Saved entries
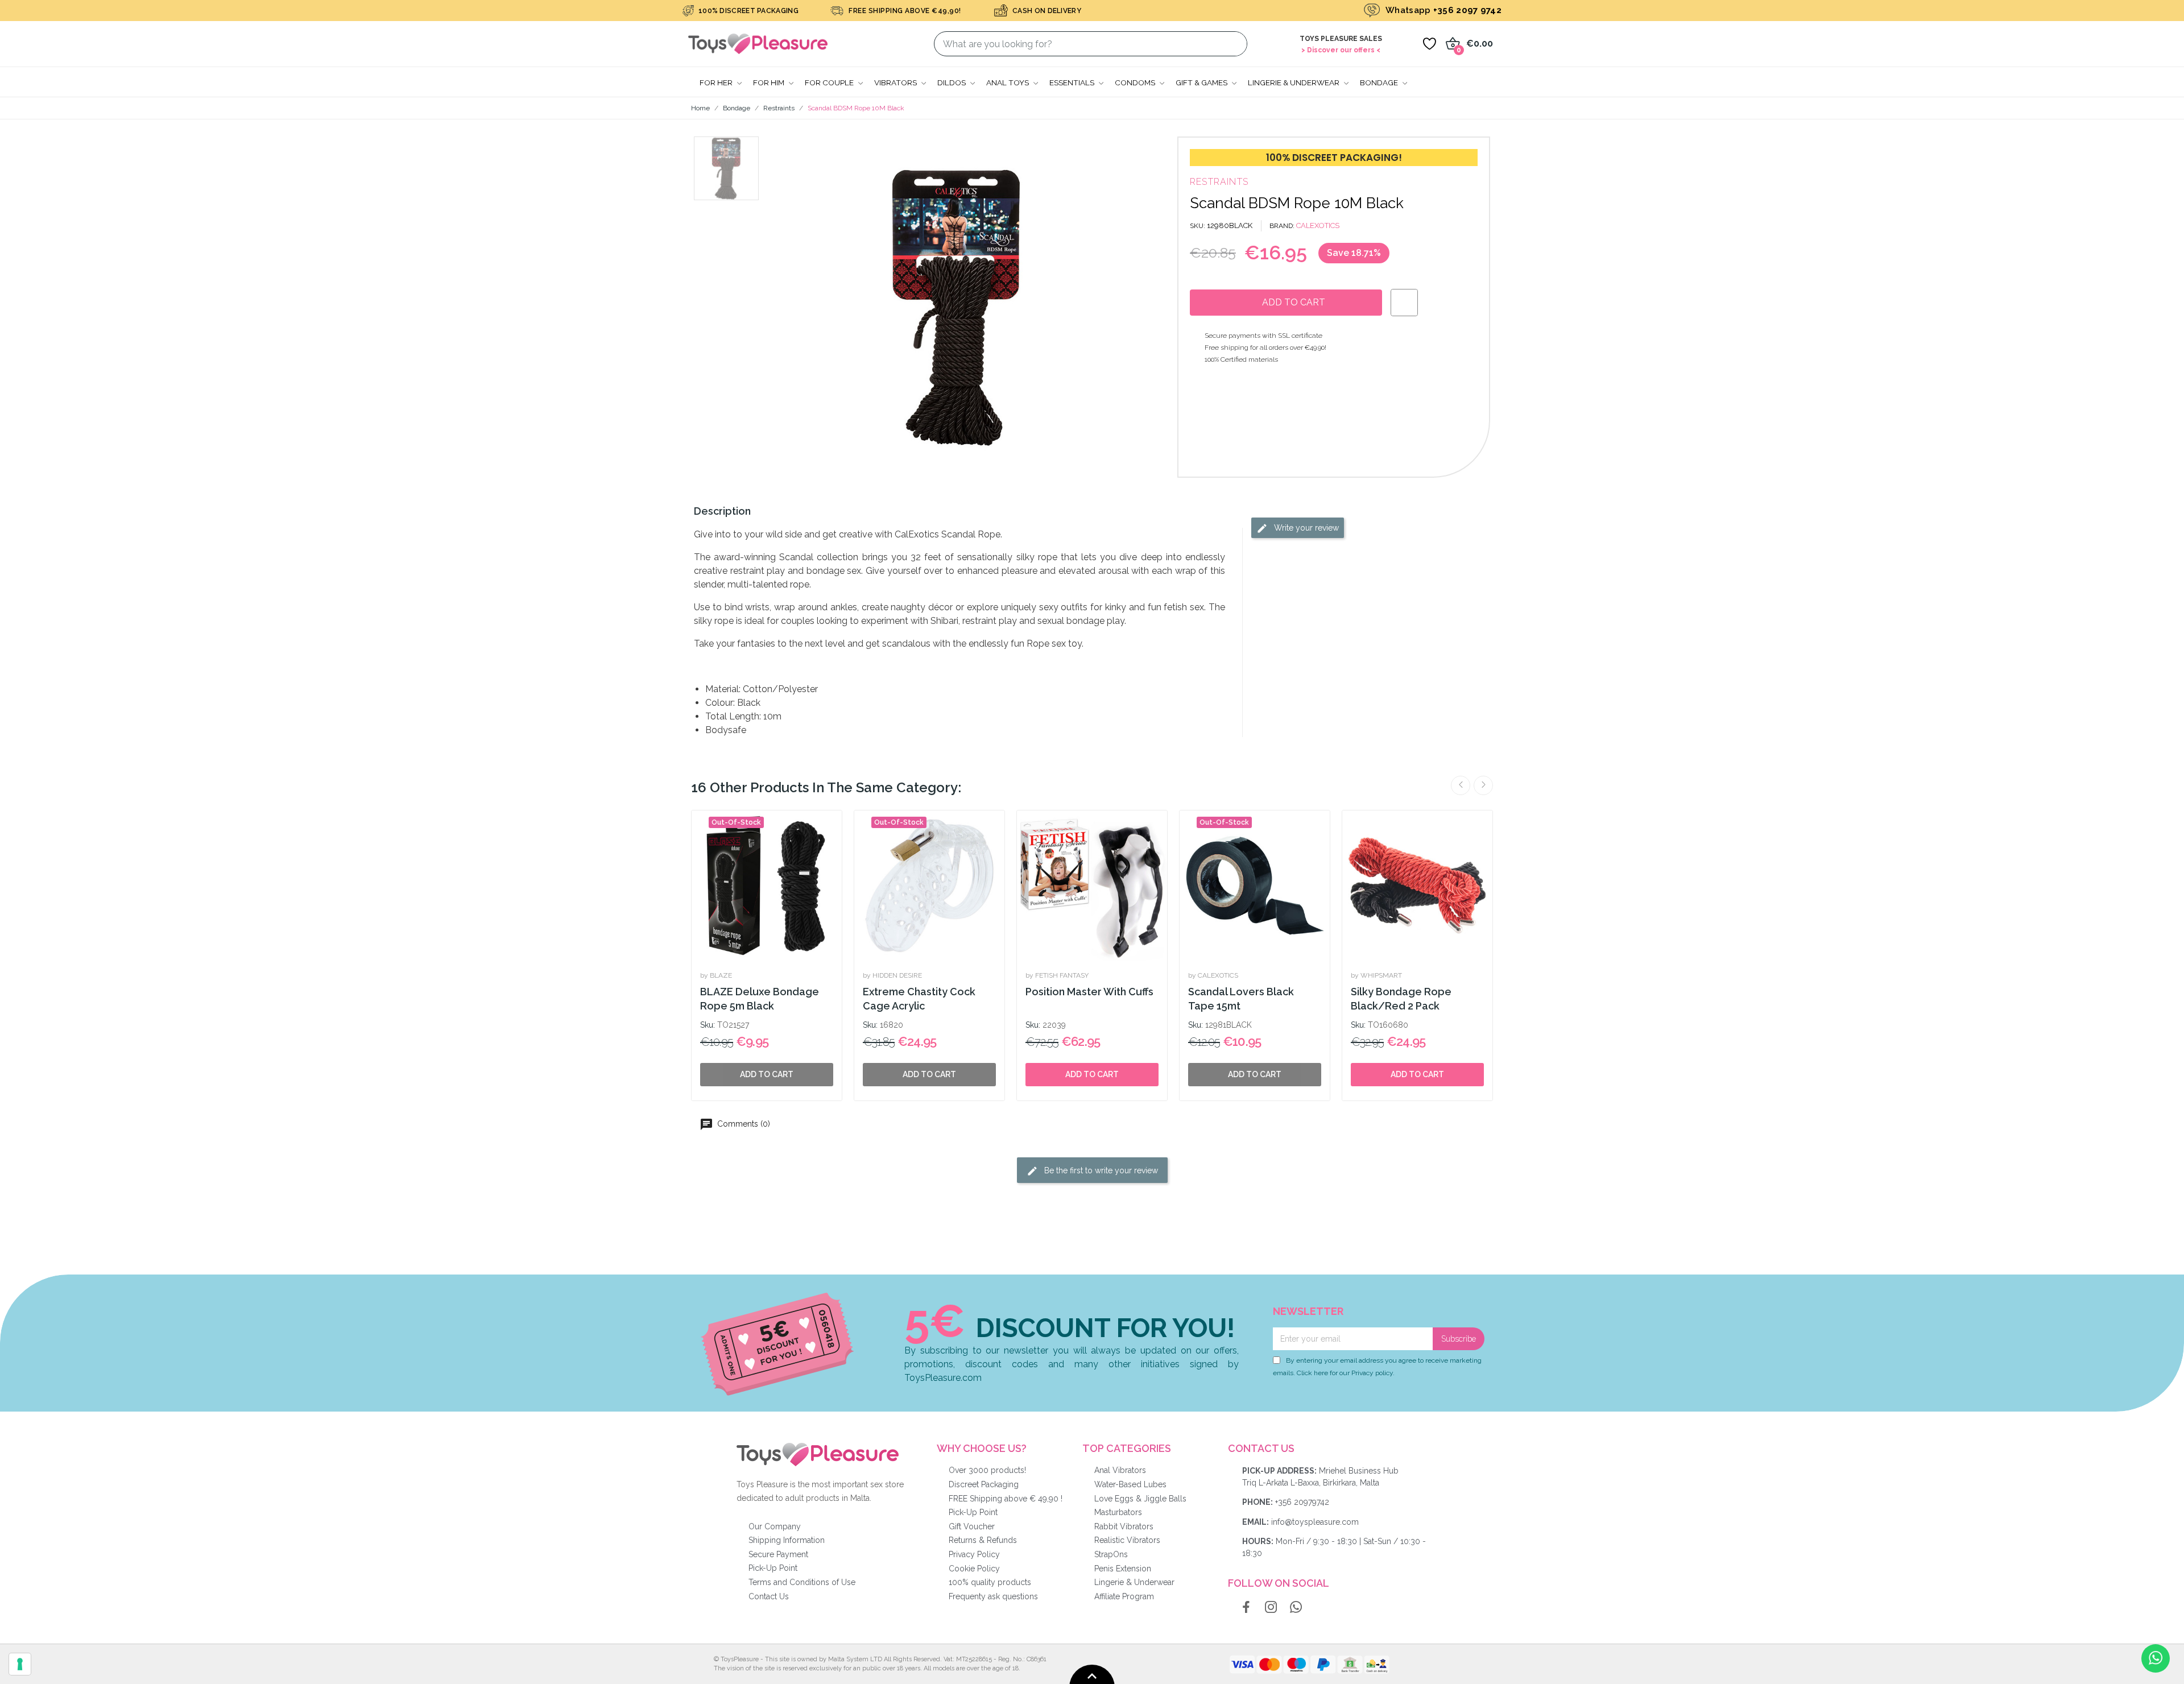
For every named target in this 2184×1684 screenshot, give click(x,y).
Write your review (1305, 527)
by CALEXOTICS (1213, 975)
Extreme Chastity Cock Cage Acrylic (919, 999)
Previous (1460, 785)
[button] (793, 307)
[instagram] (1271, 1607)
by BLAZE (716, 975)
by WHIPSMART (1376, 975)
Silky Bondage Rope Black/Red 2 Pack (1401, 999)
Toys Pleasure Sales (1341, 39)
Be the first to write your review (1100, 1169)
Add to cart (1092, 1074)
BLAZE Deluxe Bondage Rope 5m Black (759, 999)
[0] (1429, 44)
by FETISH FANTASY (1057, 975)
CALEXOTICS (1317, 225)
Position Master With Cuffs (1089, 992)
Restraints (1219, 181)
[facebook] (1246, 1607)
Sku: (707, 1024)
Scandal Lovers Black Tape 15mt (1241, 999)
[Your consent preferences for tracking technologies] (20, 1664)
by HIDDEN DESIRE (892, 975)
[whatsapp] (1296, 1607)
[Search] (1232, 44)
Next (1483, 785)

» **Exercise goal**: Write out, word for word, the lines from the first line of the entries through the one containing "Add to cart (1092, 1074)", both included. Leave out the pictures.

» **Response area**:
For every named target in this 2184×1684 screenshot, give click(x,y).
Write your review (1305, 527)
by CALEXOTICS (1213, 975)
Extreme Chastity Cock Cage Acrylic (919, 999)
Previous (1460, 785)
[button] (793, 307)
[instagram] (1271, 1607)
by BLAZE (716, 975)
by WHIPSMART (1376, 975)
Silky Bondage Rope Black/Red 2 Pack (1401, 999)
Toys Pleasure Sales (1341, 39)
Be the first to write your review (1100, 1169)
Add to cart (1092, 1074)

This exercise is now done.